**Work instructions**. Below is a block of records. Copy every line in it that contains the word "agent".

Saved entries:
○ ○ ○ ○
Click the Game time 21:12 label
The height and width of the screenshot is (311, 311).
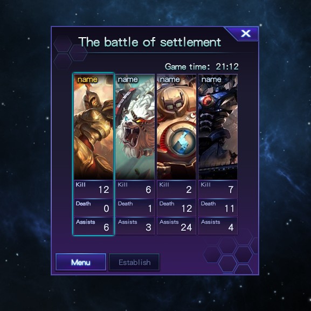(x=202, y=66)
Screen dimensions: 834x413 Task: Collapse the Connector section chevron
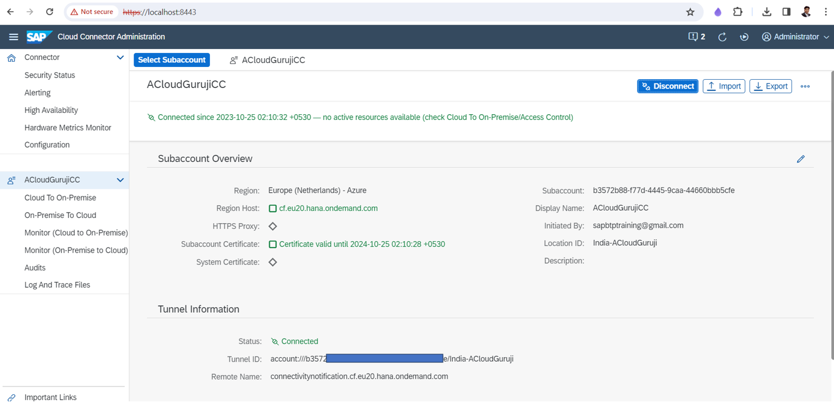[x=120, y=58]
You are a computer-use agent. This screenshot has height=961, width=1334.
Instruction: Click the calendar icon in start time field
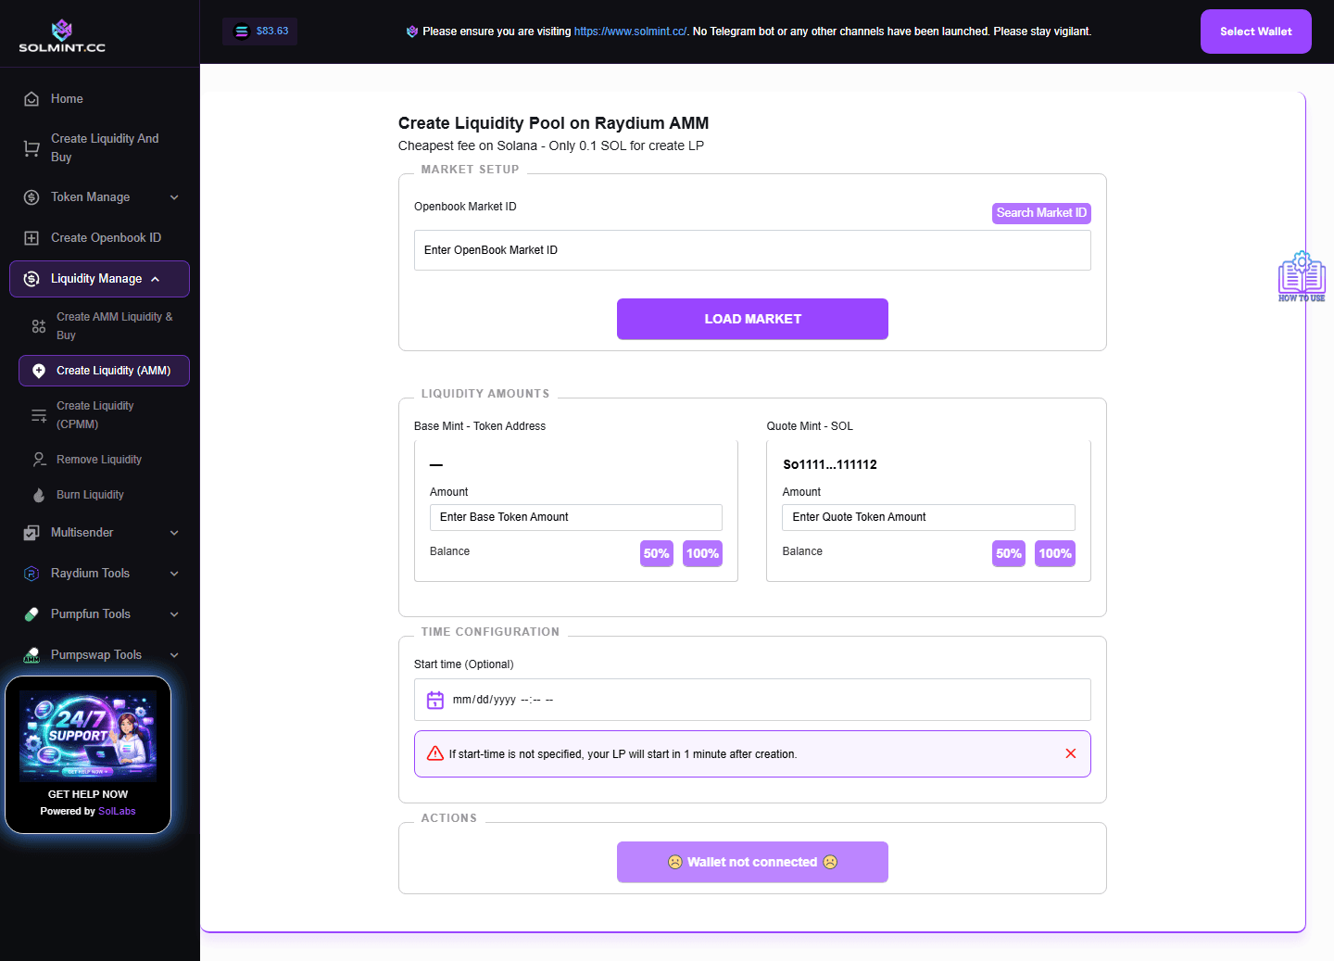click(x=435, y=700)
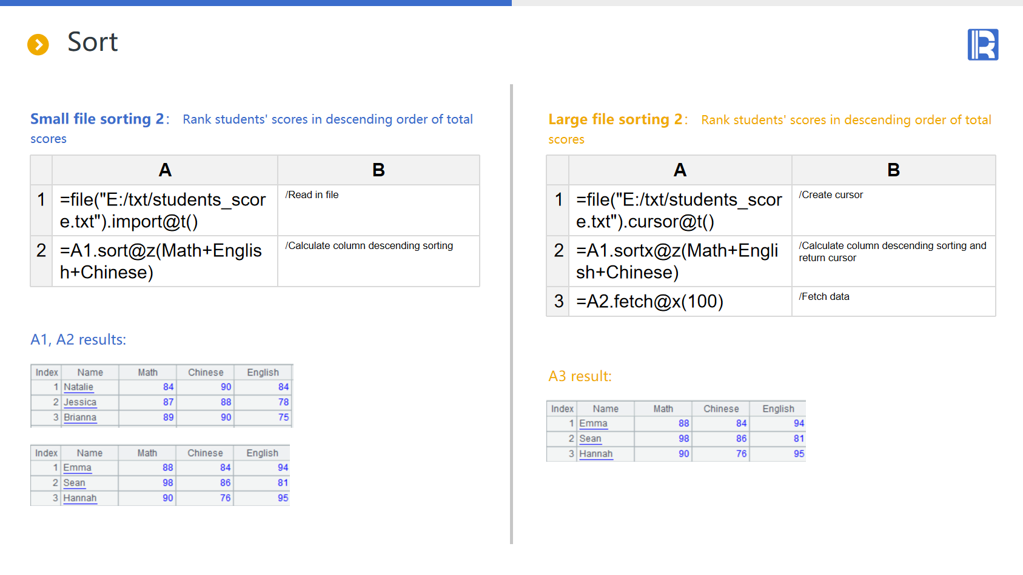Click the '/Read in file' comment cell
1023x575 pixels.
(378, 210)
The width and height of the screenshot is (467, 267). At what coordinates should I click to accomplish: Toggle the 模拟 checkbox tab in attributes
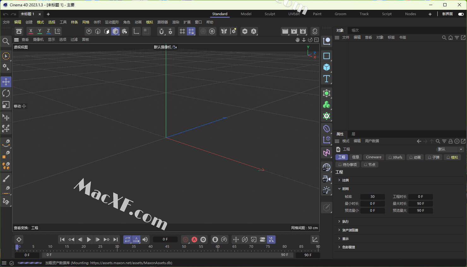click(x=452, y=157)
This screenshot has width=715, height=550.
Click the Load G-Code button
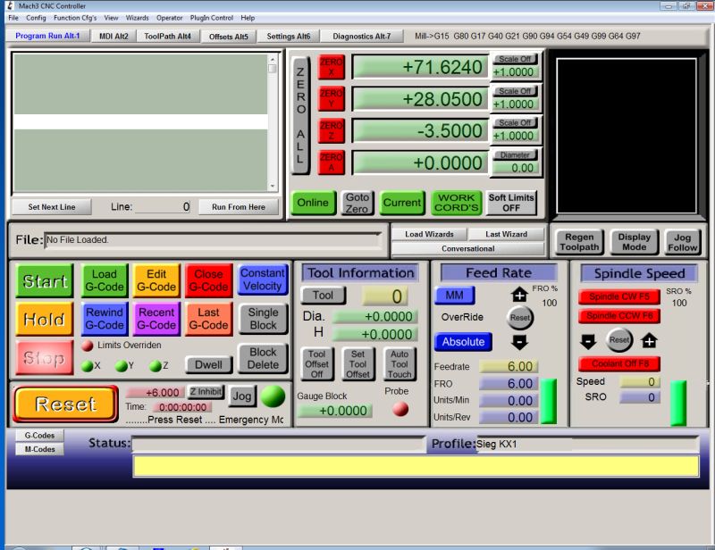(x=105, y=280)
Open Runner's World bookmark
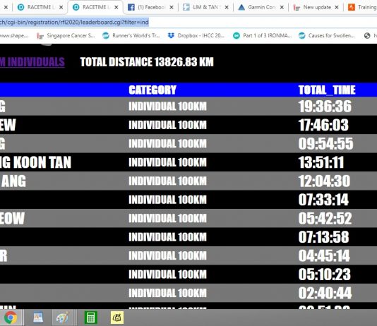 pos(131,35)
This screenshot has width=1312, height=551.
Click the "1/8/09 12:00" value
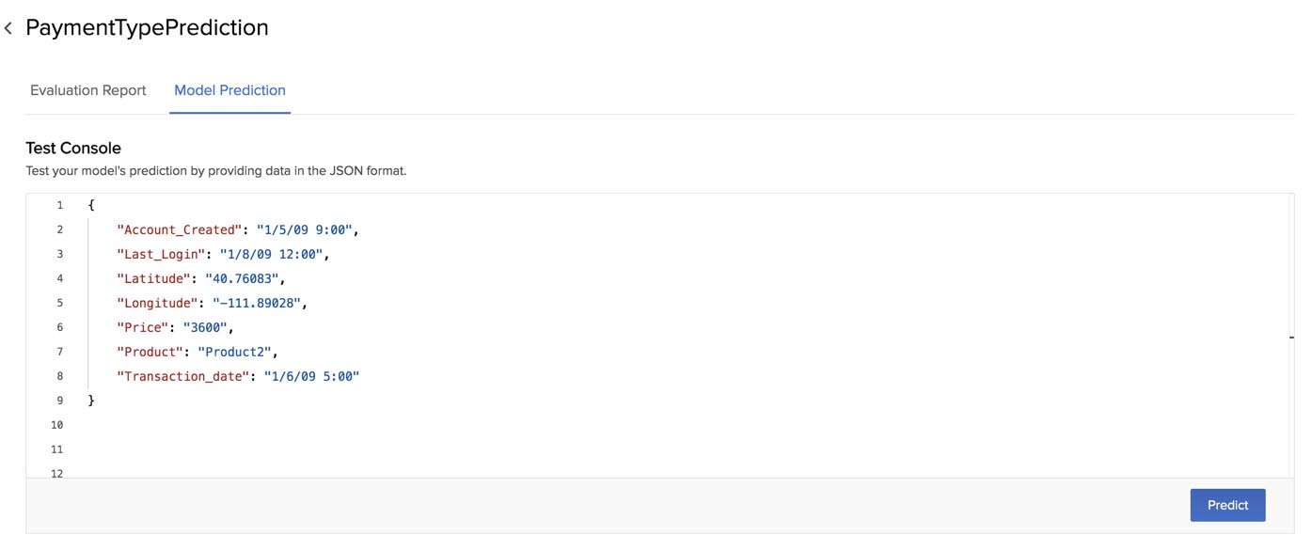click(x=274, y=254)
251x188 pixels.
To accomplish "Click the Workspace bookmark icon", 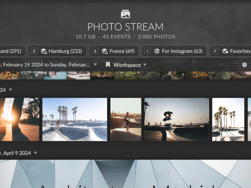I will click(x=108, y=65).
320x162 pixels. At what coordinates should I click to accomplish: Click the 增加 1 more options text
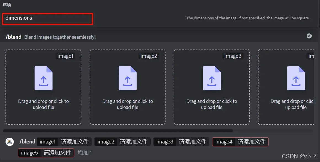point(85,153)

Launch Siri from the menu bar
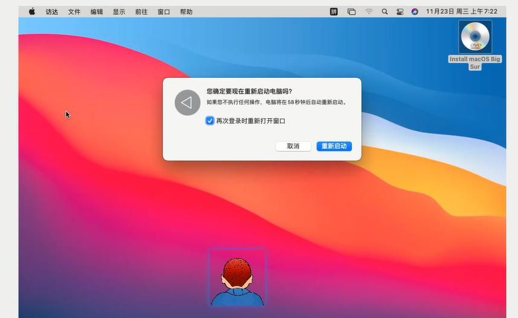pyautogui.click(x=415, y=11)
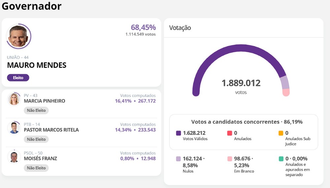
Task: Click the red Anulados legend swatch
Action: [230, 133]
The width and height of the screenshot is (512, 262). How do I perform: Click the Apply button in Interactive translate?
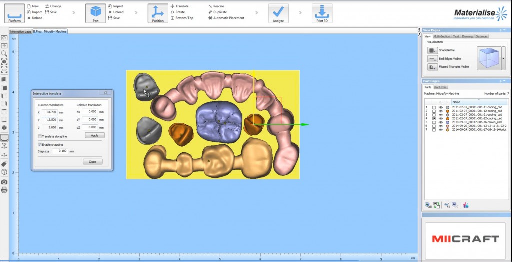tap(95, 135)
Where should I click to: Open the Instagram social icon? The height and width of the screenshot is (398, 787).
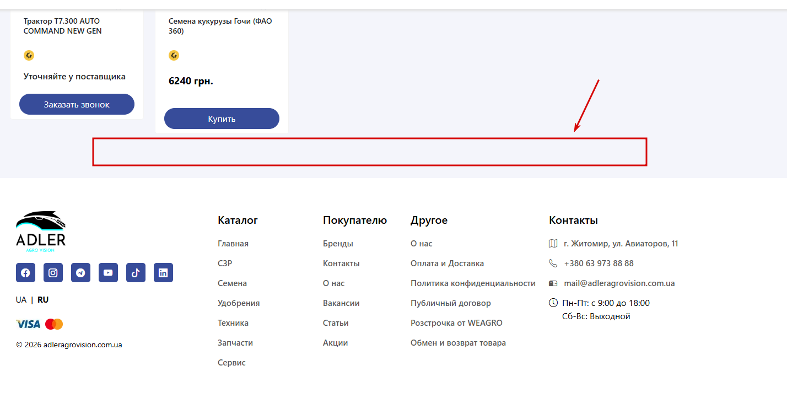click(53, 273)
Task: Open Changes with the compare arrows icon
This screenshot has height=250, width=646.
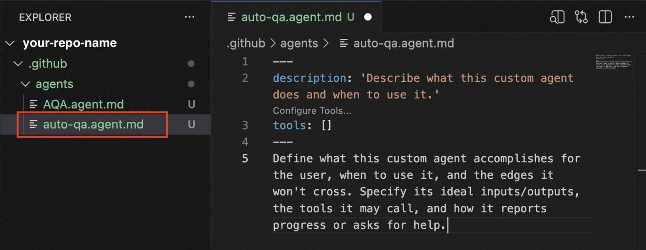Action: click(x=581, y=17)

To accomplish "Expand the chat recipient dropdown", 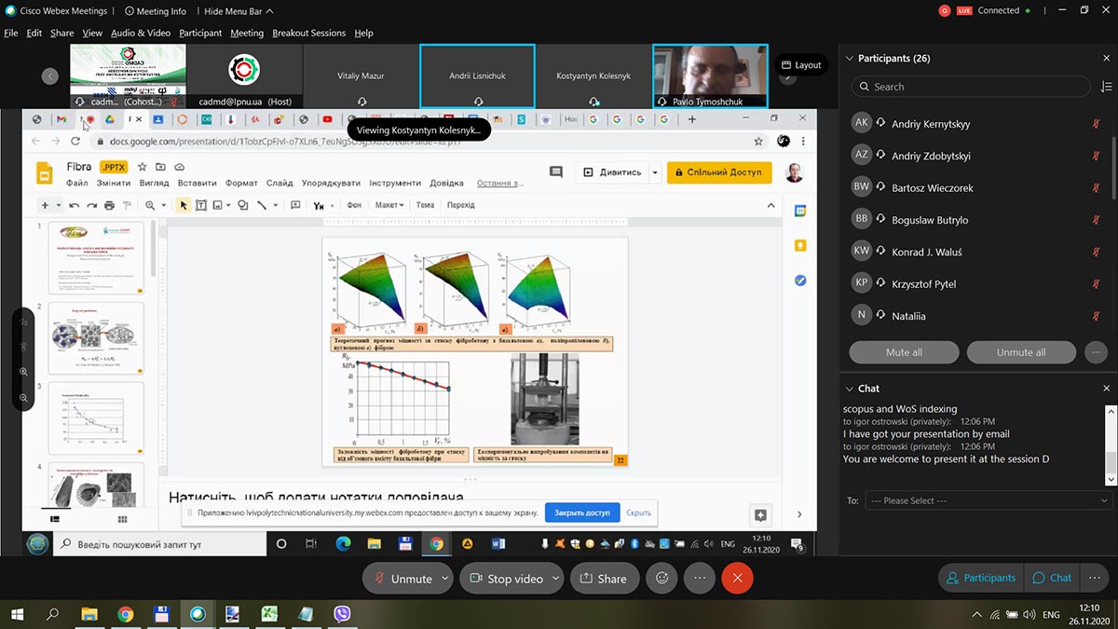I will pyautogui.click(x=988, y=500).
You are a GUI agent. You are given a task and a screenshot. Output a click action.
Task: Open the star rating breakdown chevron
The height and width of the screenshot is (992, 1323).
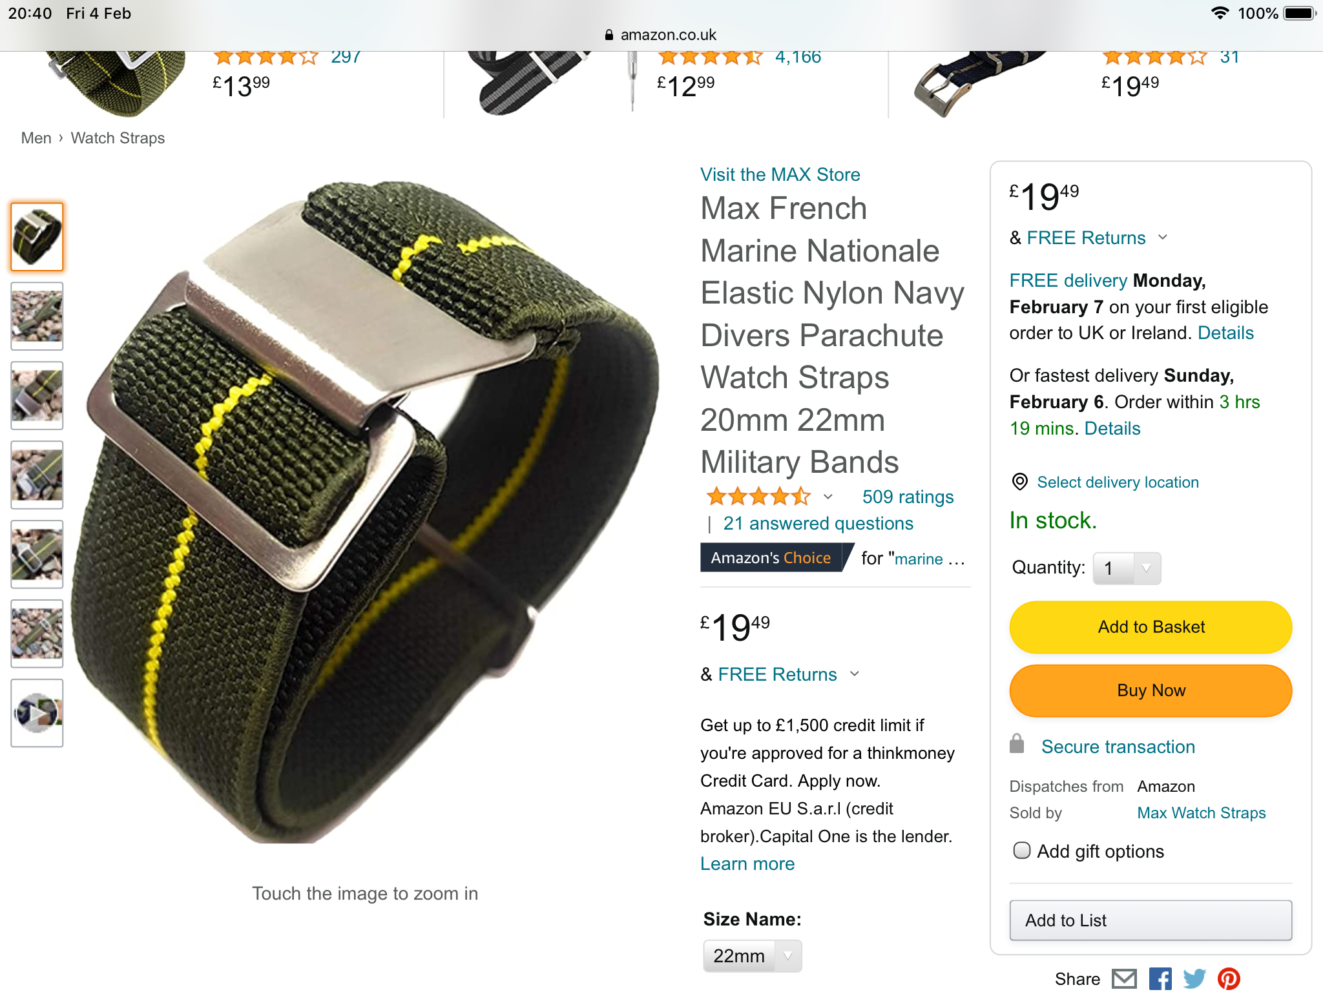[828, 497]
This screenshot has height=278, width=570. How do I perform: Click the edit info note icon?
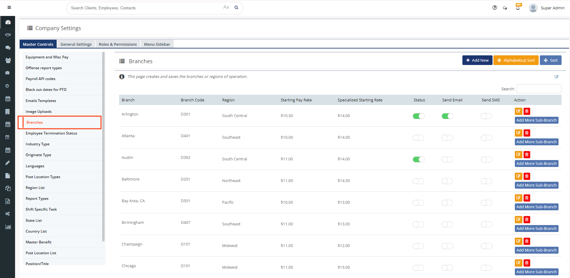point(556,77)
○ ○ ○ ○
**Task answer**.
You are a computer-use agent. This screenshot has height=961, width=1334.
You are a GUI agent. You are given a task and a screenshot. Output a click action.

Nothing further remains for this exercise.